When STBX and I told our 13-year-old son about our planned divorce, I asked beforehand that he tell him also about the OW. Considering he and she had already been talking marriage before I even found out about her and she was going to be a part of my son's life in the foreseeable future, I felt he had a right to know and prepare himself. He didn't suspect anything beforehand because STBX's affair was a long distance one and we appeared to him to be getting along fine. Of course he was upset at first, but more that his Dad was leaving at all than at the reason.

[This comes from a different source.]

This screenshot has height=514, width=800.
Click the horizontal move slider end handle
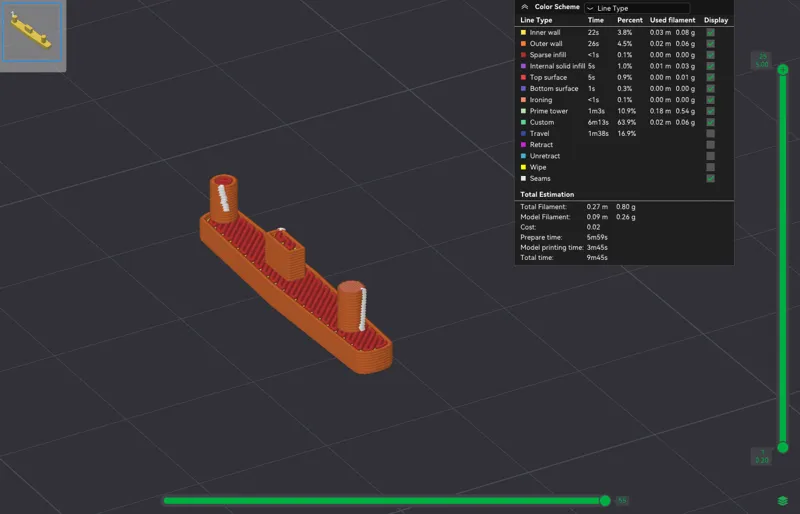coord(605,500)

I got the same flak as you from STBX afterwards - "We shouldn't have told him - he didn't need to know." I guess he thought he'd air drop her in in a few months and pretend he'd "just" met her. I asked my son a few weeks later if he thought we should have told him or not, and he said "Of course you should have. I would have found out eventually, and then there'd just be more controversy and drama. There was no point in not telling me." I thought to myself, "Well, your Dad thought there was one - to cover his @ss." But I didn't say it. That's the key - never badmouthing him. I haven't once. And now two months after telling him, their relationship is fine. Of course, rather than saying "You were right - we did the right thing telling him the truth," STBX said the other day, "See? Our divorce isn't hurting him any. He's doing great."

It turns out it's possible to loathe someone you once thought you loved.

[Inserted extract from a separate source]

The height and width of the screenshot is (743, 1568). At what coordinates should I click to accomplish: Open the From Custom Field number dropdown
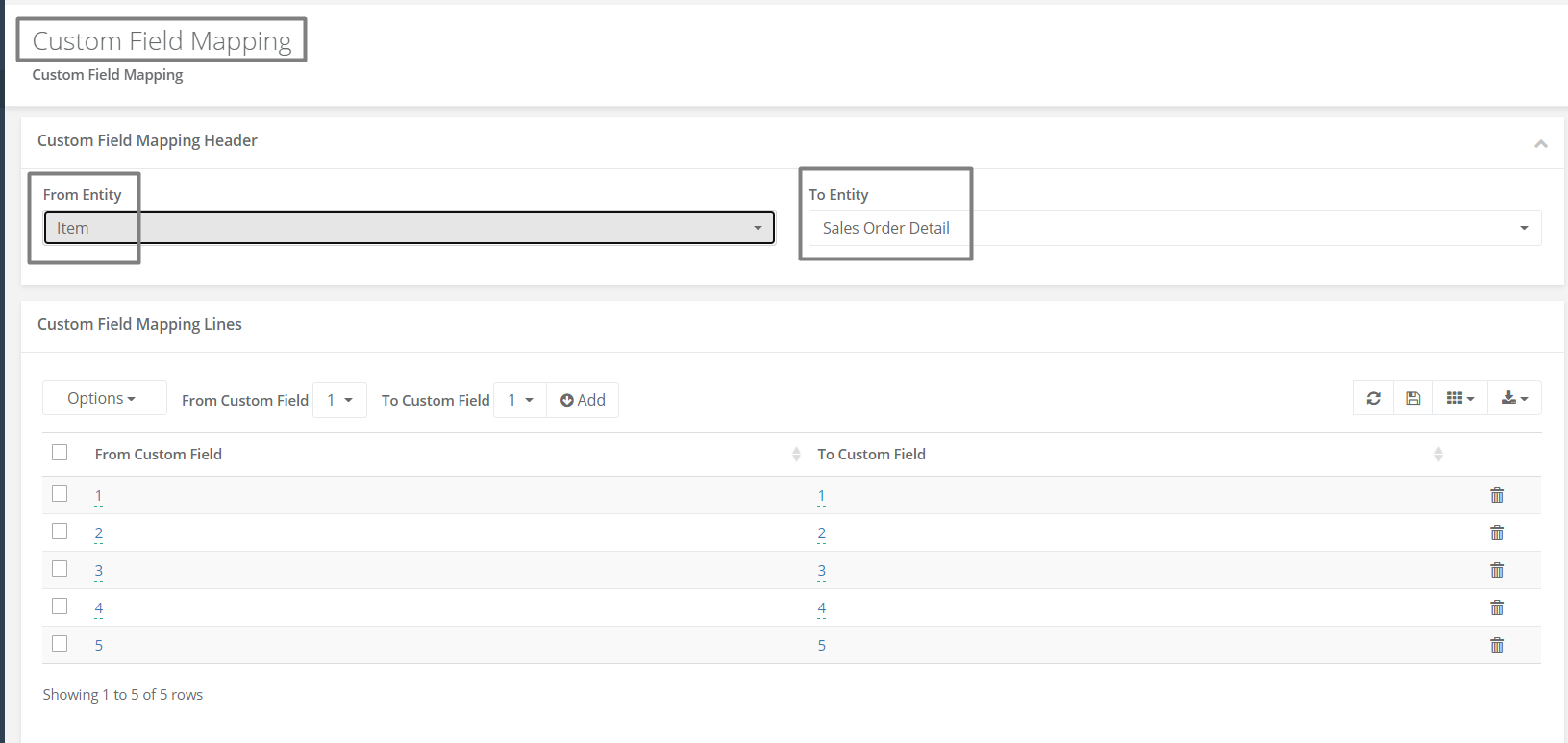click(340, 400)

You done good, BC. If your STBX tries to tell you that telling them "only hurt them" (I got that, too), tell him "No. Your affair only hurt them. That was a choice you made. This is a consequence of that choice. And by the way, I'm 'over' all your bullsh!t."


----------



## aine (Feb 15, 2014)

breezycello said:


> Thank you Aine. Yes, I struggle with the contact thing a bit. BUT I will say that I am getting better. Our dog seems to be the connecting point. We have had her for 8 yrs and even though she was really his hunting dog, I feel responsible for her as well. I went out and picked her up yesterday while he was fishing, didn't hear a word until this morning. He is leaving to travel for work today. The text was "Can she stay with you?" That was it...I said "yes"...He said thank you. End of story. Want to reach out but am not doing it. His throwing me under the bus with the girls has me focused (for now).
> 
> My parents came over today and I found out that he told him parents in January that we were having trouble and that I had changed. Now, I realize that should not be a big deal, because we have both changed throughout this mess. However, what bothers me is that he just won't accept that any of this is his fault. I have changed, causing him to step out and not want to be with me as there is no spark. Ugh....It hurts that he is trashing me (in a sense) but really makes me angry as well. I am not really sure how to get past that yet.


BC, of course you have changed, we all do over the decades. Your husband sounds like a coward and doesn't want to face up to his own changes and mistakes. Your parents are YOUR parents and will love you no matter what, I am sure they will see through his manipulation. One day he will face his demons, but that is not your problem right now, you work and do things for you so that you are ready to move on.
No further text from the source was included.